Die Bundesregierung hat sich auf EU-Ebene dafür eingesetzt, dass auch nach dem Jahr 2035 noch „hocheffiziente Verbrenner“ neu zugelassen werden dürfen, kann jedoch keine Kriterien für diesen Begriff nennen.

„Eine eigenständige Definition oder konkrete Messgrößen hat die Bundesregierung nicht festgelegt und muss diese auch nicht festlegen“, schreibt Christian Hirte (CDU), Parlamentarischer Staatssekretär im Bundesverkehrsministerium, in der Antwort auf eine Anfrage des Grünen-Bundestagsabgeordneten Julian Joswig, über die der „Spiegel“ berichtet. Es handele sich bei den „hocheffizienten Verbrennern“ um einen Begriff, den die Ministerpräsidenten der Länder in ihrer Konferenz im Oktober „eingebracht“ hätten, so Hirte.

Joswig kritisiert die Kommunikation der Regierung. „Statt den Hochlauf der E-Mobilität entschlossen voranzutreiben, übernimmt Friedrich Merz die Sprechpunkte der fossilen Autolobby, ohne erklären zu können, was sie konkret bedeuten oder wie sie mit den Klimazielen vereinbar sind“, sagte der Grünen-Abgeordnete dem Nachrichtenmagazin. Hocheffiziente Verbrenner seien eine „Mogelpackung“, so Joswig.
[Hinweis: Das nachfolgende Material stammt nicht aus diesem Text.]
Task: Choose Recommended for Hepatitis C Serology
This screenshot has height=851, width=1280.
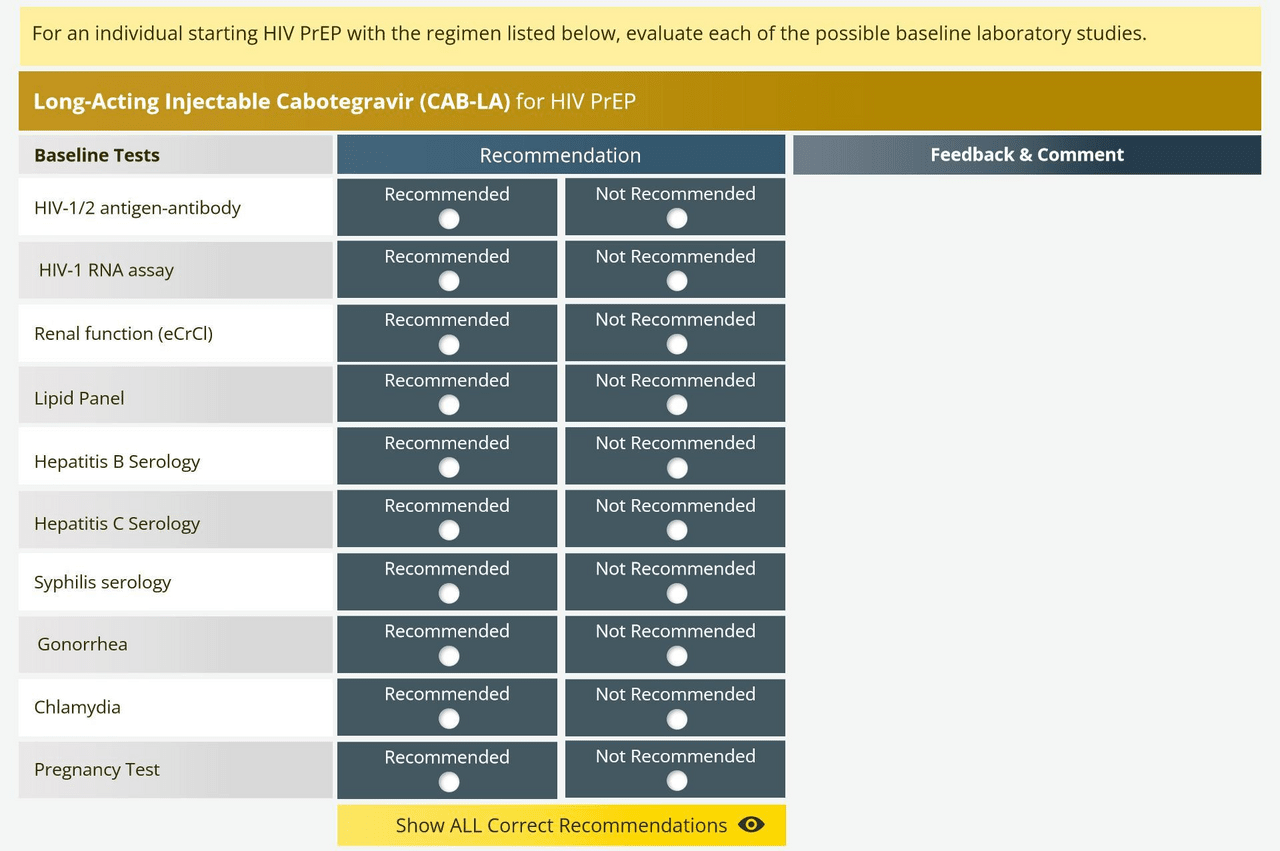Action: click(449, 530)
Laut Agora Verkehrswende liegt der Wirkungsgrad von Elektroautos bei 64 Prozent. Benziner kommen lediglich auf eine Effizienz von rund 20 Prozent. Während Elektrofahrzeuge in der Produktion mehr Treibhausgasemissionen haben, sind sie im Betrieb sparsamer. In der Gesamtbilanz sind E-Autos dadurch klimafreundlicher als Benziner, wenn sie mindestens 60.000 Kilometer gefahren werden, und klimafreundlicher als Diesel-Fahrzeuge, wenn sie mindestens 90.000 Kilometer gefahren werden. Bei einer Lebensfahrleistung von 200.000 Kilometern können so 29 bzw. 22 Prozent der CO2-Äquivalente durch Elektrofahrzeuge eingespart werden. Durch die Nutzung von grünem Strom beim Laden kann die Ersparnis weiter gesteigert werden.